Una giornata…– Sovera Edizioni – venerdì 11 ore 18.30

Altroquando presenta

Una giornata…

di Monica Cardarelli

Sovera Edizioni

interviene Flavia Weisghizzi

venerdì 11 giugno, ore 18.30

Recensione di Gianni Maritati

“Un lavoro sulle delusioni, i tradimenti, i dubbi che ciascuno di noi ha nella propria vita”. Così Monica Cardarelli spiega la genesi del suo nuovo libro, un racconto che s’intitola semplicemente “Una giornata…”, appena pubblicato da Sovera Edizioni.
Il protagonista di questa “giornata particolare”, per ricordare il titolo di un famoso film di Ettore Scola, si chiama Bruno: davanti ad una tazza di caffè, nel bar all’angolo, è chiamato a fare un bilancio sincero della propria vita e a chiedersi se è ancora capace di riprenderne le redini, con un nuovo senso di responsabilità verso i suoi affetti più cari e di appartenenza al mondo e alla storia: un’impresa che ha dell’impossibile, quasi, “in quel lunedì mattina di una Bologna assolata, fra turisti e bambini che andavano a scuola”. Alternando passato e presente, dialoghi e ricordi, l’autrice fissa un momento che ci è familiare: quel leggero stordimento che ci coglie quando all’improvviso si dubita delle nostre certezze, si cerca di capire se la nostra vita è stata ben spesa, se la fastidiosa solitudine che ti soffia gelida dentro è uno stato d’animo temporaneo o l’avvisaglia ineluttabile di una “condizione umana” tragica e disperante… Bruno dovrà cercarsi da solo le sue risposte, guardare in faccia la sua insoddisfazione e, come i salmoni, risalire la corrente per verificare se le radici della sua esistenza sono ancora vive e vitali.
Non è facile, per uno scrittore, rievocare sulla pagina una vertigine simile, accompagnata più dalla voglia di fuggire che dalla necessità di capire.
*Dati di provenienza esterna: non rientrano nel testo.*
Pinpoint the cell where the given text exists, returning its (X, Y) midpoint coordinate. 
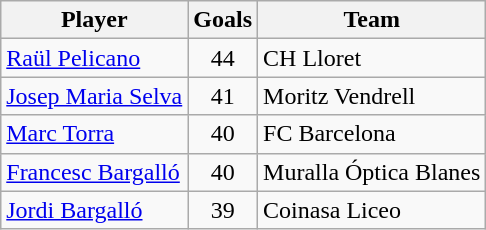
Moritz Vendrell (372, 96)
Goals (223, 20)
Player (94, 20)
CH Lloret (372, 58)
Muralla Óptica Blanes (372, 172)
41 (223, 96)
Josep Maria Selva (94, 96)
Raül Pelicano (94, 58)
Team (372, 20)
FC Barcelona (372, 134)
Marc Torra (94, 134)
39 (223, 210)
Coinasa Liceo (372, 210)
Francesc Bargalló (94, 172)
44 (223, 58)
Jordi Bargalló (94, 210)
Pinpoint the cell where the given text exists, returning its [x, y] midpoint coordinate. 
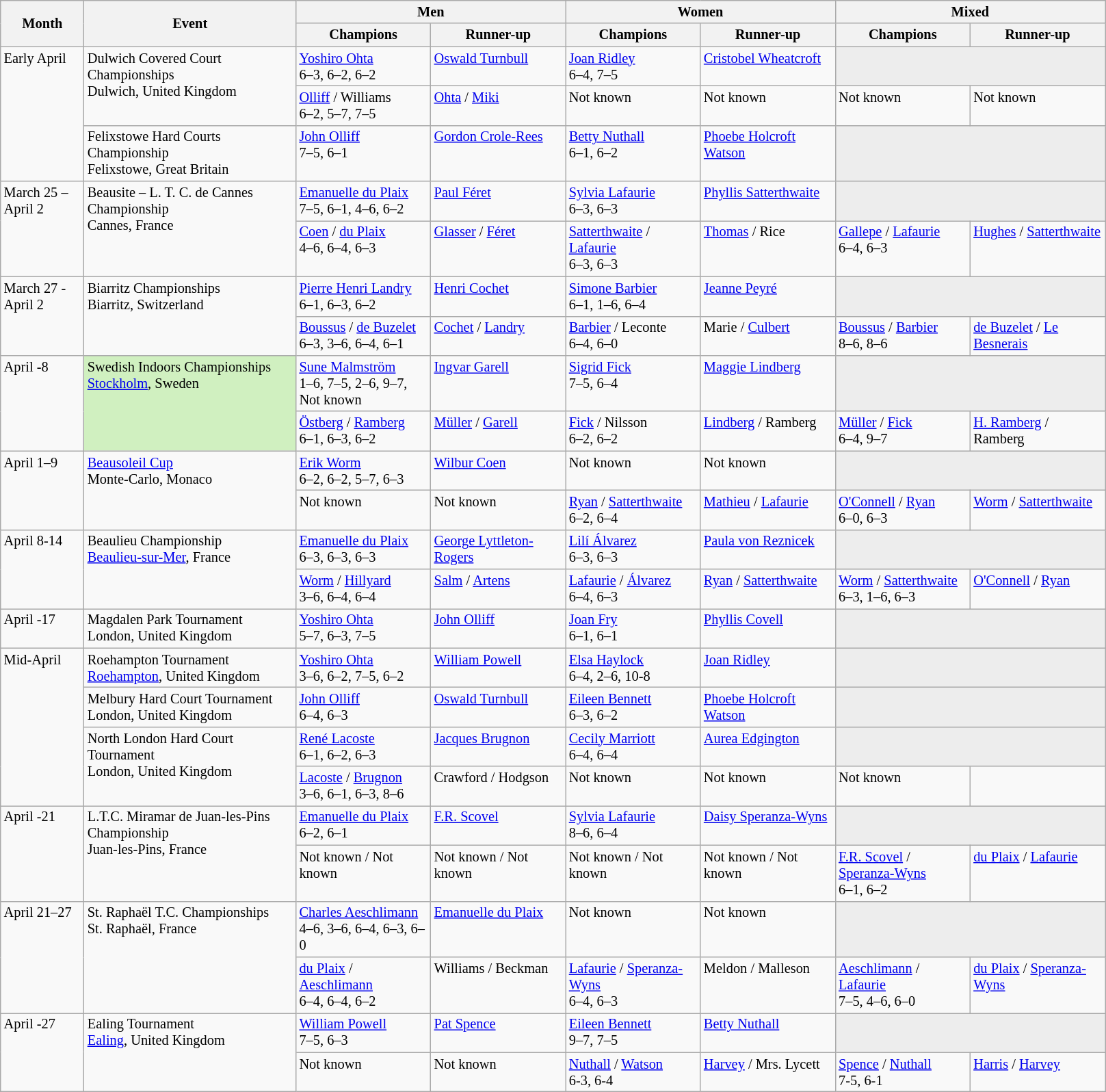
Mixed [970, 12]
Gallepe / Lafaurie6–4, 6–3 [903, 248]
Harvey / Mrs. Lycett [767, 1072]
Women [700, 12]
Men [431, 12]
March 25 – April 2 [42, 228]
Event [190, 23]
Müller / Fick6–4, 9–7 [903, 431]
Betty Nuthall [767, 1032]
North London Hard Court Tournament London, United Kingdom [190, 766]
April -17 [42, 628]
Dulwich Covered Court Championships Dulwich, United Kingdom [190, 86]
Wilbur Coen [498, 471]
St. Raphaël T.C. Championships St. Raphaël, France [190, 956]
du Plaix / Speranza-Wyns [1037, 984]
Ryan / Satterthwaite6–2, 6–4 [633, 510]
Aeschlimann / Lafaurie7–5, 4–6, 6–0 [903, 984]
Cristobel Wheatcroft [767, 66]
Mathieu / Lafaurie [767, 510]
Worm / Satterthwaite6–3, 1–6, 6–3 [903, 589]
Paula von Reznicek [767, 549]
Hughes / Satterthwaite [1037, 248]
Jeanne Peyré [767, 296]
Pierre Henri Landry6–1, 6–3, 6–2 [364, 296]
John Olliff7–5, 6–1 [364, 153]
Aurea Edgington [767, 746]
Biarritz Championships Biarritz, Switzerland [190, 316]
Worm / Satterthwaite [1037, 510]
Magdalen Park Tournament London, United Kingdom [190, 628]
Worm / Hillyard3–6, 6–4, 6–4 [364, 589]
Erik Worm6–2, 6–2, 5–7, 6–3 [364, 471]
Östberg / Ramberg6–1, 6–3, 6–2 [364, 431]
Coen / du Plaix4–6, 6–4, 6–3 [364, 248]
Ealing Tournament Ealing, United Kingdom [190, 1052]
Lindberg / Ramberg [767, 431]
L.T.C. Miramar de Juan-les-Pins Championship Juan-les-Pins, France [190, 852]
Emanuelle du Plaix6–2, 6–1 [364, 825]
Fick / Nilsson6–2, 6–2 [633, 431]
April 1–9 [42, 490]
Ohta / Miki [498, 105]
Charles Aeschlimann4–6, 3–6, 6–4, 6–3, 6–0 [364, 929]
Paul Féret [498, 201]
F.R. Scovel / Speranza-Wyns6–1, 6–2 [903, 873]
Glasser / Féret [498, 248]
Lilí Álvarez6–3, 6–3 [633, 549]
Thomas / Rice [767, 248]
John Olliff [498, 628]
Beausoleil Cup Monte-Carlo, Monaco [190, 490]
du Plaix / Aeschlimann6–4, 6–4, 6–2 [364, 984]
Harris / Harvey [1037, 1072]
Phyllis Covell [767, 628]
Salm / Artens [498, 589]
Roehampton Tournament Roehampton, United Kingdom [190, 668]
Early April [42, 114]
Betty Nuthall6–1, 6–2 [633, 153]
Cochet / Landry [498, 336]
Emanuelle du Plaix [498, 929]
Gordon Crole-Rees [498, 153]
April -21 [42, 852]
Henri Cochet [498, 296]
Joan Ridley6–4, 7–5 [633, 66]
O'Connell / Ryan6–0, 6–3 [903, 510]
F.R. Scovel [498, 825]
H. Ramberg / Ramberg [1037, 431]
O'Connell / Ryan [1037, 589]
Yoshiro Ohta6–3, 6–2, 6–2 [364, 66]
April 8-14 [42, 569]
Emanuelle du Plaix6–3, 6–3, 6–3 [364, 549]
Lacoste / Brugnon3–6, 6–1, 6–3, 8–6 [364, 786]
Yoshiro Ohta5–7, 6–3, 7–5 [364, 628]
Sylvia Lafaurie6–3, 6–3 [633, 201]
Satterthwaite / Lafaurie6–3, 6–3 [633, 248]
Barbier / Leconte 6–4, 6–0 [633, 336]
Yoshiro Ohta3–6, 6–2, 7–5, 6–2 [364, 668]
Elsa Haylock6–4, 2–6, 10-8 [633, 668]
Müller / Garell [498, 431]
Lafaurie / Speranza-Wyns6–4, 6–3 [633, 984]
Marie / Culbert [767, 336]
April -27 [42, 1052]
Phyllis Satterthwaite [767, 201]
Month [42, 23]
Simone Barbier6–1, 1–6, 6–4 [633, 296]
Pat Spence [498, 1032]
Crawford / Hodgson [498, 786]
Ryan / Satterthwaite [767, 589]
Boussus / de Buzelet6–3, 3–6, 6–4, 6–1 [364, 336]
April -8 [42, 402]
Joan Fry6–1, 6–1 [633, 628]
John Olliff6–4, 6–3 [364, 707]
Cecily Marriott6–4, 6–4 [633, 746]
April 21–27 [42, 956]
Meldon / Malleson [767, 984]
René Lacoste6–1, 6–2, 6–3 [364, 746]
Sigrid Fick7–5, 6–4 [633, 383]
Eileen Bennett6–3, 6–2 [633, 707]
Mid-April [42, 726]
Lafaurie / Álvarez6–4, 6–3 [633, 589]
Daisy Speranza-Wyns [767, 825]
Sylvia Lafaurie8–6, 6–4 [633, 825]
du Plaix / Lafaurie [1037, 873]
Nuthall / Watson 6-3, 6-4 [633, 1072]
Felixstowe Hard Courts Championship Felixstowe, Great Britain [190, 153]
Beausite – L. T. C. de Cannes Championship Cannes, France [190, 228]
Melbury Hard Court Tournament London, United Kingdom [190, 707]
Swedish Indoors ChampionshipsStockholm, Sweden [190, 402]
Eileen Bennett9–7, 7–5 [633, 1032]
Olliff / Williams6–2, 5–7, 7–5 [364, 105]
George Lyttleton-Rogers [498, 549]
Boussus / Barbier8–6, 8–6 [903, 336]
Sune Malmström1–6, 7–5, 2–6, 9–7, Not known [364, 383]
Jacques Brugnon [498, 746]
March 27 -April 2 [42, 316]
Maggie Lindberg [767, 383]
Williams / Beckman [498, 984]
de Buzelet / Le Besnerais [1037, 336]
Joan Ridley [767, 668]
Ingvar Garell [498, 383]
William Powell7–5, 6–3 [364, 1032]
Emanuelle du Plaix7–5, 6–1, 4–6, 6–2 [364, 201]
Spence / Nuthall7-5, 6-1 [903, 1072]
William Powell [498, 668]
Beaulieu Championship Beaulieu-sur-Mer, France [190, 569]
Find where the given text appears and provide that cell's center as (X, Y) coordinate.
Monica Cardarelli ci riesce perché si è calata completamente nell’anima spezzata e contesa del “suo” Bruno e ne ha fatto un personaggio universale. E questo forse grazie anche al suo amore per il teatro, grande e insostituibile metafora della vita. L’autrice, infatti, nata a Prato e laureata in Lingue e Letterature straniere, risiede a Roma dove svolge la sua attività dedicando un’attenzione particolare al teatro rivolto ad un pubblico di adolescenti. Ha conseguito premi e riconoscimenti per le sue pubblicazioni fra le quali ricordiamo, sempre per i tipi di Sovera, un libro del 2001: “Pensieri, parole scritte, lunghi silenzi”. Un titolo suggestivo che sembra preludere alla “giornata” di Bruno, uomo sperso nel viavai della vita, che nel liquido scuro e incomprensibile del caffè vuole ritrovare, con uno sforzo terribile ma necessario di autoanalisi e presa di coscienza, lo zucchero dolce di un nuovo futuro.